§ STATED PROBLEM: Write out the rows below again word for word, from the first line through the line containing "(1120, 354)".
** Start DATA IN THIS EXERCISE **
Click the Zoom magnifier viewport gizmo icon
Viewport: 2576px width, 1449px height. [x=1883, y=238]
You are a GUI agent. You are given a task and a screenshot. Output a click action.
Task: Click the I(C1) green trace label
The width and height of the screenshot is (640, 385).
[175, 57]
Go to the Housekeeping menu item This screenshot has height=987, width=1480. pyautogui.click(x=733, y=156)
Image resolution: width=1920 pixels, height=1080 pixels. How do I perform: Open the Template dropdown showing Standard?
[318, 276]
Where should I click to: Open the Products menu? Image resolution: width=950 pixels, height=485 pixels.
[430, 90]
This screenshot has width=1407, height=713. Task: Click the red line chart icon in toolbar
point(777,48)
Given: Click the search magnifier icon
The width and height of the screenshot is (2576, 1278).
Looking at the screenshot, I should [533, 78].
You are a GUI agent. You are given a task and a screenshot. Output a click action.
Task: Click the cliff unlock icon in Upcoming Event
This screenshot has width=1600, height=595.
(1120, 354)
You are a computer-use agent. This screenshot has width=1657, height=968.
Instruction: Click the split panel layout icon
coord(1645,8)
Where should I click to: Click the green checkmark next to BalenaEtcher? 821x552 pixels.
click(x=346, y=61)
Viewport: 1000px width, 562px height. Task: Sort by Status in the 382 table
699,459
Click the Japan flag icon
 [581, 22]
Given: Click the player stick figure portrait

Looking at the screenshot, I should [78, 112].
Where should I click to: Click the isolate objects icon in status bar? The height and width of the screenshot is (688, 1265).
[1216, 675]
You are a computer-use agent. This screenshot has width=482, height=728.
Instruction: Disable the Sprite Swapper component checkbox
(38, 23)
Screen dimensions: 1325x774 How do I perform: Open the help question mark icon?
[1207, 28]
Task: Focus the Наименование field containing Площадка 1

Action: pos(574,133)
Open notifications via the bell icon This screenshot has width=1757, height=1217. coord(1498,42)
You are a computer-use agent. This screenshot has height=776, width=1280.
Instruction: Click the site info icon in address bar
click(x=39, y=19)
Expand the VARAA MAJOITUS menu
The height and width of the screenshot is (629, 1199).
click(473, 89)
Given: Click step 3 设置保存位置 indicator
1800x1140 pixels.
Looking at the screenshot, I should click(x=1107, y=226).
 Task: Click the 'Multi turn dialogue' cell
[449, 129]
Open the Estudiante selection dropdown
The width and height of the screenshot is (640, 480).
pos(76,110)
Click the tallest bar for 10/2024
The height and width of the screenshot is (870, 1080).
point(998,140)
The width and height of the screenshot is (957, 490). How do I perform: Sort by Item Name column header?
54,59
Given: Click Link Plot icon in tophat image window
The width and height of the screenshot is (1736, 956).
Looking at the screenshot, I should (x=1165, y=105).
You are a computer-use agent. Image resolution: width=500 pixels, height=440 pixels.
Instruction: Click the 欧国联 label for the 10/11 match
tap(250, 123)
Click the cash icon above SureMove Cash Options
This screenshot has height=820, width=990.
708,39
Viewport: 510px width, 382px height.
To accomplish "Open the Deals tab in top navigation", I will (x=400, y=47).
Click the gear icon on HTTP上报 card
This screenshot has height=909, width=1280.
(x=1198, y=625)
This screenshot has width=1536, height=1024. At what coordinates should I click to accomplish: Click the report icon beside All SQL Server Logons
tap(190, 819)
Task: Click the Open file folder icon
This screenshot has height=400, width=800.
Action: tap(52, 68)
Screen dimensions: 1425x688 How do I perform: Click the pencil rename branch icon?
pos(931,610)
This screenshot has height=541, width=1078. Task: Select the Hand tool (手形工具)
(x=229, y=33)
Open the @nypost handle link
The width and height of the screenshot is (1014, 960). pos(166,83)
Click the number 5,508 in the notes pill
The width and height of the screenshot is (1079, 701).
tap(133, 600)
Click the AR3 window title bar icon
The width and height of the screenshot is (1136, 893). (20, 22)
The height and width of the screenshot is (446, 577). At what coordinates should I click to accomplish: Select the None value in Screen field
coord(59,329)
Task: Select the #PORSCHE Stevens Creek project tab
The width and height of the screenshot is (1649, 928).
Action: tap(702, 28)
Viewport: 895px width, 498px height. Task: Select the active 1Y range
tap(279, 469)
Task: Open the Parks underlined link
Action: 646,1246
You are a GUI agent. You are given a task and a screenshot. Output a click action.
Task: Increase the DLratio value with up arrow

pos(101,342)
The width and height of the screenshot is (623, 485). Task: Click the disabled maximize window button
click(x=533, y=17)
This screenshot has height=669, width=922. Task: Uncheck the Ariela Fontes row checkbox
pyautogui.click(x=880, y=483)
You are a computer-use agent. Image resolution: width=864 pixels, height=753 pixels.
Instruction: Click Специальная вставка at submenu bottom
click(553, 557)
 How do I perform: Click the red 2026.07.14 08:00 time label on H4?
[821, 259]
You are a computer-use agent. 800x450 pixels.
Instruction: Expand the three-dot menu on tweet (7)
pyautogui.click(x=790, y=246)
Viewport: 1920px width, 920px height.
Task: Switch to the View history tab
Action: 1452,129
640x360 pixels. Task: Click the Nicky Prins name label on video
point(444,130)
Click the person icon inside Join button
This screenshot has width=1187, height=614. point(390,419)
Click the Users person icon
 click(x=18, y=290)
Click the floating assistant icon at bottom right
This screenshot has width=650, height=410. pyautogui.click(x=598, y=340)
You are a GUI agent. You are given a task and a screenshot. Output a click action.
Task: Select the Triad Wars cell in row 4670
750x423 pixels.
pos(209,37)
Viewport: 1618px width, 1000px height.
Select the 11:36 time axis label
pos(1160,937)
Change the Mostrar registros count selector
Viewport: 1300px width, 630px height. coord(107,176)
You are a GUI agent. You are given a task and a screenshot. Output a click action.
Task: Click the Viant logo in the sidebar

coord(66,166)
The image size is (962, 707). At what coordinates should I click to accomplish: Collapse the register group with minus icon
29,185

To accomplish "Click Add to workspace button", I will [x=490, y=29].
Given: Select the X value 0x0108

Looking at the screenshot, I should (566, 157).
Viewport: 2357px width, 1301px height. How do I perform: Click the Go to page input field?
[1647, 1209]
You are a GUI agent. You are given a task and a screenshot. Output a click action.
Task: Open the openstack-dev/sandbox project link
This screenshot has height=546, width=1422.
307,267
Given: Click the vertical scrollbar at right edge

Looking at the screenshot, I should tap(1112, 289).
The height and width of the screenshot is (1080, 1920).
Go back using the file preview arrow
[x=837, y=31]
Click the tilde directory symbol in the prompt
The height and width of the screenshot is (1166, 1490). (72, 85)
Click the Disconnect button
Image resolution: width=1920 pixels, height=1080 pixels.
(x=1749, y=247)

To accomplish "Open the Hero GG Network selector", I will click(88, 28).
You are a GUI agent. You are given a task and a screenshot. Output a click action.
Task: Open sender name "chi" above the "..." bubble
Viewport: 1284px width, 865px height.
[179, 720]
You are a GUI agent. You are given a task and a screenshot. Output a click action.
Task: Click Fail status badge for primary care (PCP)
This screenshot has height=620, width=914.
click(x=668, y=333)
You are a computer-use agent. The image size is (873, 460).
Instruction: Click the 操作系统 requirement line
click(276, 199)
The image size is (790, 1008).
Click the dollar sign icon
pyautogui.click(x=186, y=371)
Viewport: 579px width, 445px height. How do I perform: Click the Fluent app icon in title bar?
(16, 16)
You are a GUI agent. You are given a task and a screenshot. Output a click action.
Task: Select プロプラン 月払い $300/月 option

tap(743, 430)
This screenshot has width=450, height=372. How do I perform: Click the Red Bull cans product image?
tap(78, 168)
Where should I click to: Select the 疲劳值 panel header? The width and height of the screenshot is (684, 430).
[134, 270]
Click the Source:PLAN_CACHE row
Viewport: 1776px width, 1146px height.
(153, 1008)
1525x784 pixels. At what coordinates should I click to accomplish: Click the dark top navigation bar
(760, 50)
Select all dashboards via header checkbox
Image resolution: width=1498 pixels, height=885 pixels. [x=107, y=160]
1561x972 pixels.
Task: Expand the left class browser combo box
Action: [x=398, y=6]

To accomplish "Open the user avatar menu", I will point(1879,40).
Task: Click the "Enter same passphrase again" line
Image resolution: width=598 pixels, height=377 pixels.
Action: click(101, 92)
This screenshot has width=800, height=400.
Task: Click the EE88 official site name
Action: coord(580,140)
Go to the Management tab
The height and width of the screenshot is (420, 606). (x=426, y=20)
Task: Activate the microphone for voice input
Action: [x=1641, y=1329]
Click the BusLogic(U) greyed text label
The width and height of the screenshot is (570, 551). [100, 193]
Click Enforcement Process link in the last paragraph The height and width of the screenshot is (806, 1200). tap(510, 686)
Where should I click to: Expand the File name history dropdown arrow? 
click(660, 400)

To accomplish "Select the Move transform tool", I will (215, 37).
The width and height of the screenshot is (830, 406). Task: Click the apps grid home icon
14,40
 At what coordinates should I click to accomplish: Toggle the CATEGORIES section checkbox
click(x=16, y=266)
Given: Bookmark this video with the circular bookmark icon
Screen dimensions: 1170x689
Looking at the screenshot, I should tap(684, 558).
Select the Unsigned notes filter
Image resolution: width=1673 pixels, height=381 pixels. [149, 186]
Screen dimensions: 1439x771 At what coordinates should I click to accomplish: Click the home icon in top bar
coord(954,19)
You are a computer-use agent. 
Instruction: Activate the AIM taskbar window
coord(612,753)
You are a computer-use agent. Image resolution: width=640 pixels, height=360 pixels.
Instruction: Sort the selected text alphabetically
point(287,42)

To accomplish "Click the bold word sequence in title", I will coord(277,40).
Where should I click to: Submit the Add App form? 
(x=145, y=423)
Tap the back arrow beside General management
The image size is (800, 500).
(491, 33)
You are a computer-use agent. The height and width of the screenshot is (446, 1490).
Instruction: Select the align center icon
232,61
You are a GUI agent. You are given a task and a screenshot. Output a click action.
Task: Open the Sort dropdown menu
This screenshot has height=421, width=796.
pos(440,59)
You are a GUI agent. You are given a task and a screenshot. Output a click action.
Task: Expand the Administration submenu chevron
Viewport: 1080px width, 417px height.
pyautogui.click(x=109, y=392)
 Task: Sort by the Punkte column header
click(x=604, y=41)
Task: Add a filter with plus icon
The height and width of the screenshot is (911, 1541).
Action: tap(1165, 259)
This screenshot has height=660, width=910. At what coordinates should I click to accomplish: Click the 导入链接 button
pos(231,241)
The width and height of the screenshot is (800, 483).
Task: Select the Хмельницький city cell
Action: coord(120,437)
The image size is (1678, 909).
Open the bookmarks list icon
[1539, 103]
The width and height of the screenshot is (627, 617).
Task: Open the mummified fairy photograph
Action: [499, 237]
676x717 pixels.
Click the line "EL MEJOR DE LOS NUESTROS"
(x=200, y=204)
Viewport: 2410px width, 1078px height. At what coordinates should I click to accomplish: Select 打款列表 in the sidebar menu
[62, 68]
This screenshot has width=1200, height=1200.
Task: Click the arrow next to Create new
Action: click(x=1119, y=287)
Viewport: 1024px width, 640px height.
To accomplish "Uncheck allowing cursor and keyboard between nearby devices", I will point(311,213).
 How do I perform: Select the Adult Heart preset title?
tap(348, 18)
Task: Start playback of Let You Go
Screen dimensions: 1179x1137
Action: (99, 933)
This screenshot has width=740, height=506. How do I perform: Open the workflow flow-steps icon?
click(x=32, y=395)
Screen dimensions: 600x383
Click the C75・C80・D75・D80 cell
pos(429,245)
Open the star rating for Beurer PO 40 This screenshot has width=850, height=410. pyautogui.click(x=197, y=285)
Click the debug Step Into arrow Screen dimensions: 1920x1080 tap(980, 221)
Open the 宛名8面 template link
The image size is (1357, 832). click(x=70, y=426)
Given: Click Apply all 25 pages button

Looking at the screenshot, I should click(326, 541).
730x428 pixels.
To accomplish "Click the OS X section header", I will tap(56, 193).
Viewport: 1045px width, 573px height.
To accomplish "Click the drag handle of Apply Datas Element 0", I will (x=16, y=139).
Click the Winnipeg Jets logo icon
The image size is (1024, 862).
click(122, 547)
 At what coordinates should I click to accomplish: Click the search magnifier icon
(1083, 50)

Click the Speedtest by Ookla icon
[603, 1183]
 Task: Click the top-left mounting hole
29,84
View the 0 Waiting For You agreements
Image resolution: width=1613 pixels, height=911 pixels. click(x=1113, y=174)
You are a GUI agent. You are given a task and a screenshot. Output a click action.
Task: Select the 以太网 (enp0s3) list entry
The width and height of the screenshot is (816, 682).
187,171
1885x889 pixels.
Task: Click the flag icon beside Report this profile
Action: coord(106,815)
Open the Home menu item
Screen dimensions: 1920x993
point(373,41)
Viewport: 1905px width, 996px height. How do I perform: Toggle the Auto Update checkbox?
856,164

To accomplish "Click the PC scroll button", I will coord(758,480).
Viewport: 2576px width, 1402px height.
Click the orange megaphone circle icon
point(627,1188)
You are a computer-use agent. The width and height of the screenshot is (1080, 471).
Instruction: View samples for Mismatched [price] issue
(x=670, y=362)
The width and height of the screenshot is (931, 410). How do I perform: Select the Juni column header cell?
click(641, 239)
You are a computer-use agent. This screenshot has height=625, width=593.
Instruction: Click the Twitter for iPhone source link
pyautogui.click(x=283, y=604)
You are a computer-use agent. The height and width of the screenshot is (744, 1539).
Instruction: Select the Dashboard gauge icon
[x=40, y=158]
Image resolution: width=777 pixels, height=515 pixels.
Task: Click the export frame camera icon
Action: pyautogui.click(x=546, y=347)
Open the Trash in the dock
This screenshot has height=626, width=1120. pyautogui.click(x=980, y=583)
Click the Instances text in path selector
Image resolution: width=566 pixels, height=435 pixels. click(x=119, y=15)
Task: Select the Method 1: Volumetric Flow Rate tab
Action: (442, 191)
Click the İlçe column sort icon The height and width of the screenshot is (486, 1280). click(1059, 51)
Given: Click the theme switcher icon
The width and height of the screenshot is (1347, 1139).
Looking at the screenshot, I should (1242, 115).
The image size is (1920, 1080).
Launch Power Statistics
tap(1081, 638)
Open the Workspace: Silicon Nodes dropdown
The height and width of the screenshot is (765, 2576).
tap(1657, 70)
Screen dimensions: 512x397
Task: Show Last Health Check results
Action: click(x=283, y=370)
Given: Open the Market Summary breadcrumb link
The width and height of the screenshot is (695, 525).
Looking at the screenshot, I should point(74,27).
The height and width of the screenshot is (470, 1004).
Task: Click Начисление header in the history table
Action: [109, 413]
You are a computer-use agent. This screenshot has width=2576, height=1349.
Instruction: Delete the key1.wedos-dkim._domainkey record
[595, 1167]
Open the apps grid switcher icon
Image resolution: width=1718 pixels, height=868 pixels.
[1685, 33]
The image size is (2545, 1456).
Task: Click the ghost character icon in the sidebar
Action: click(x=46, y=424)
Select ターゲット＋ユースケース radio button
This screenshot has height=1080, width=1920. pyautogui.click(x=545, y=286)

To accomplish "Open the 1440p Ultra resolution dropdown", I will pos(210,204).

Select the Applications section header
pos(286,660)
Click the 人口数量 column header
** End DATA IN THIS EXERCISE **
§ EXPECTED OUTPUT:
Click the Zoom magnifier viewport gizmo icon
Viewport: 2576px width, 1449px height. [x=1883, y=238]
You are a GUI agent. You are given a task and a screenshot. Output a click action.
Task: Click the I(C1) green trace label
The width and height of the screenshot is (640, 385).
[175, 57]
Go to the Housekeeping menu item This screenshot has height=987, width=1480. pyautogui.click(x=733, y=156)
Image resolution: width=1920 pixels, height=1080 pixels. How do I perform: Open the Template dropdown showing Standard?
[318, 276]
Where should I click to: Open the Products menu? Image resolution: width=950 pixels, height=485 pixels.
[430, 90]
This screenshot has width=1407, height=713. Task: Click the red line chart icon in toolbar
point(777,48)
Given: Click the search magnifier icon
The width and height of the screenshot is (2576, 1278).
Looking at the screenshot, I should [533, 78].
You are a GUI agent. You are given a task and a screenshot. Output a click action.
Task: Click the cliff unlock icon in Upcoming Event
This screenshot has width=1600, height=595.
(1120, 354)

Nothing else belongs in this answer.